She gives some good reasons why it can be a good thing; it sounds interesting
- I've thought of trying it myself, and might with a new future system. It's
downsides (though this may have changed since I last saw this and looked into
it) would be difficulty setting it up, and that some applications might need
some tweaking to get them to play nice (?). It still seems like something fun
to play around with.

Container'd (?) apps would make for an easier system to admin overall, I
think. Oh - yeah, SNAPS are kinda a refining of the idea of running individual
apps in their own containers, from what I understand (plus making it easier to
package apps so that they will run anywhere properly - at least, that's the
way I understand it; I haven't done a lot of research on it).
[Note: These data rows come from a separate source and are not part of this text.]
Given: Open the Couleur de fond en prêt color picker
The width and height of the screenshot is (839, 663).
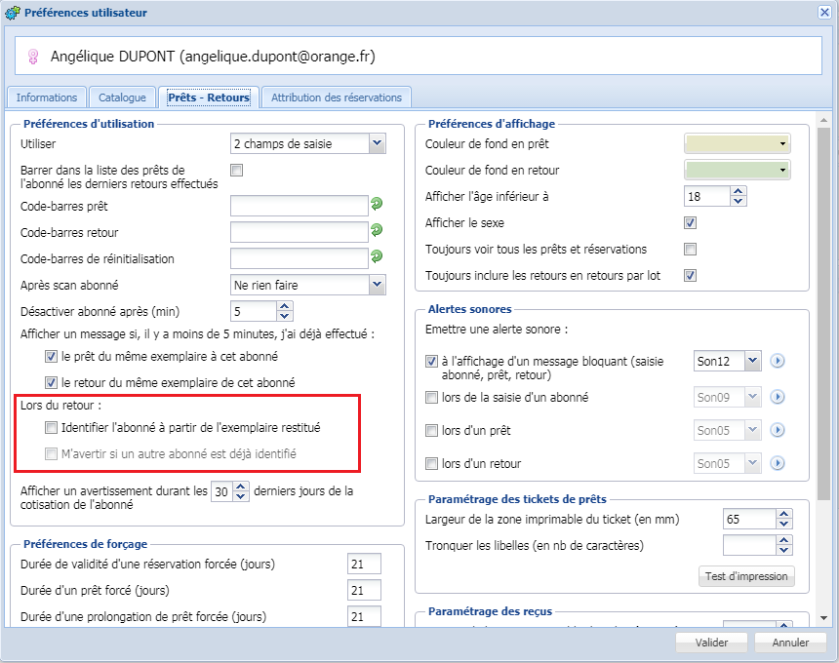Looking at the screenshot, I should point(738,143).
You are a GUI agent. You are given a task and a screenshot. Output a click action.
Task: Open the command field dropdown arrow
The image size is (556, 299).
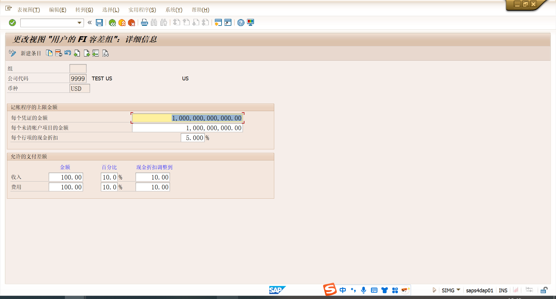(x=79, y=23)
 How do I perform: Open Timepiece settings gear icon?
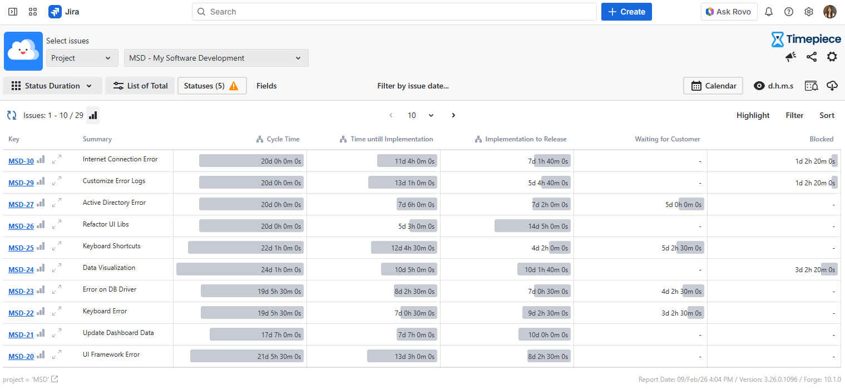click(832, 57)
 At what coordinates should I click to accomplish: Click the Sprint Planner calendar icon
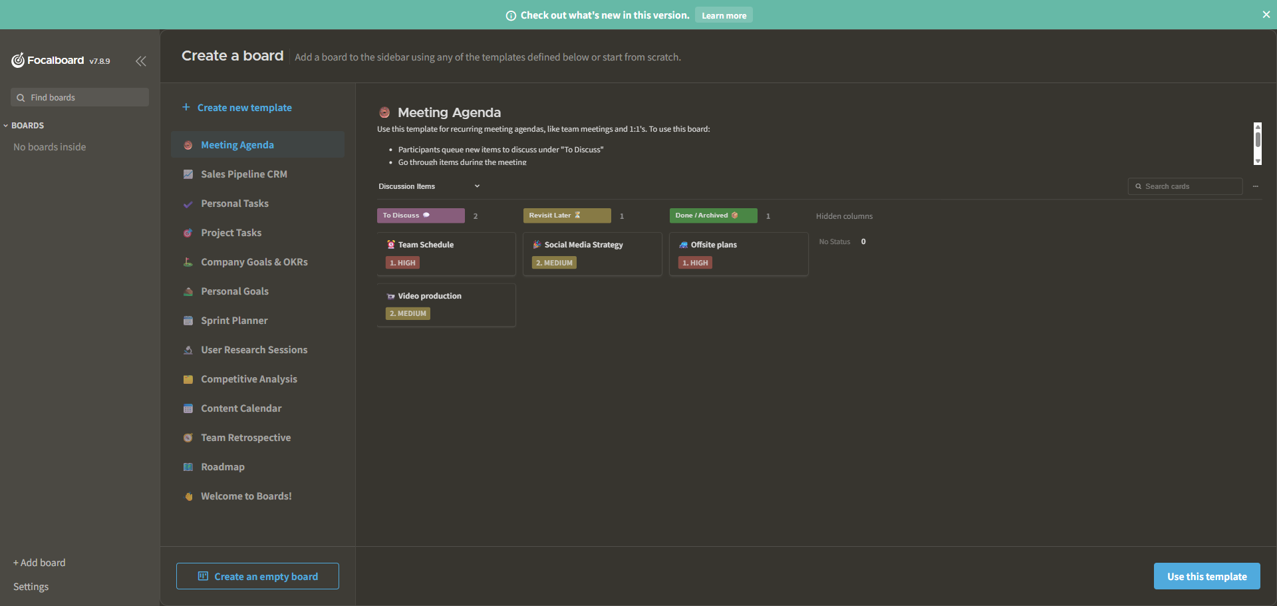188,321
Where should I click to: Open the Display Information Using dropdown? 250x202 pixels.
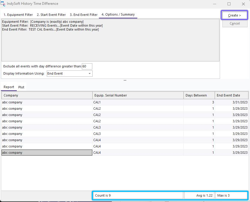(70, 73)
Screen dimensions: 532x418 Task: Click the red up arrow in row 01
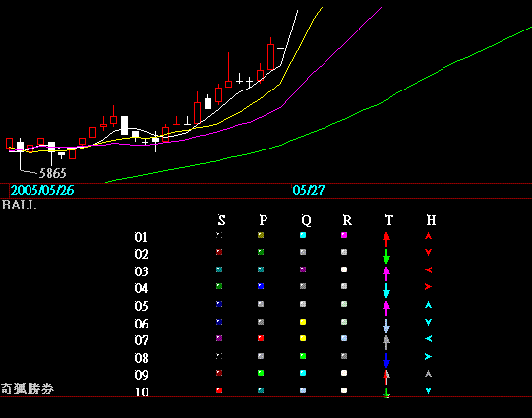point(386,239)
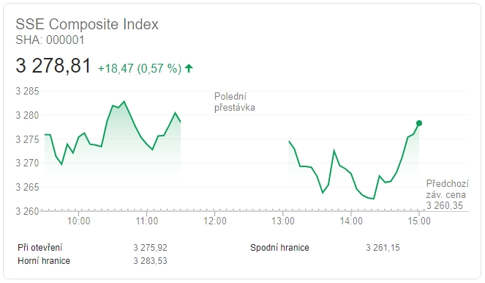Click the +18,47 (0,57 %) change value
The image size is (485, 283).
click(x=140, y=68)
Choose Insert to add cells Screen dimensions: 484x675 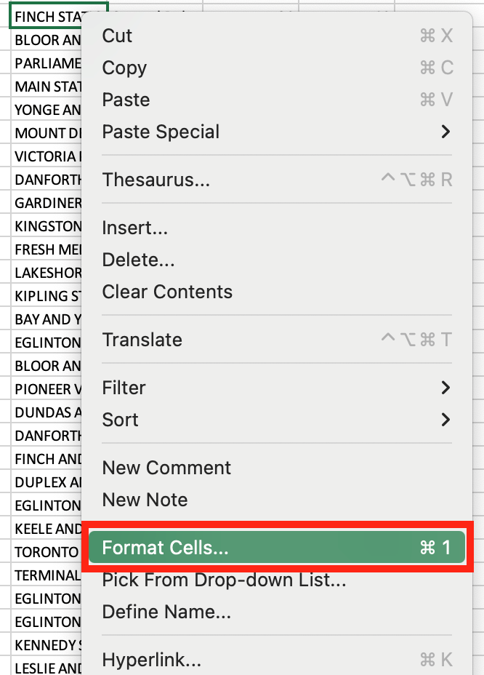[x=135, y=227]
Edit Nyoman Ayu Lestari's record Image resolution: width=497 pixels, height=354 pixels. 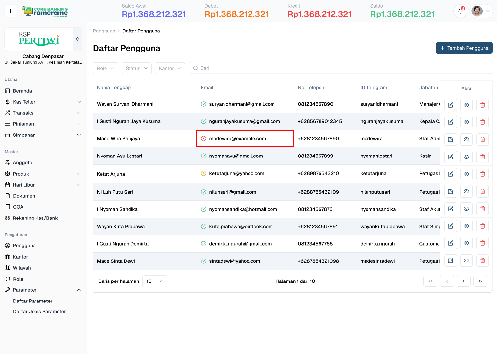click(450, 157)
Anyhow - I was a bit confused by this release, too - it does seem server
focused, but the mention of SNAPS makes me wonder if they aren't trying to
move in that direction, that is, a more unified system that isn't
differentiated between desktop or server (or whatever), and is just a
container ecosystem of apps for whatever you want to use the system for?

------
anuraaga
Didn't look much at the features because I was taken aback by the most
important point - they've reached the Z in their naming scheme already!

What comes next, three A's, or maybe something else?

------
shanemhansen
I just had a random thought. If ubuntu really wanted to push the desktop
forward they would focus on web developers and some first class tooling around
react (preloaded extensions or editor support).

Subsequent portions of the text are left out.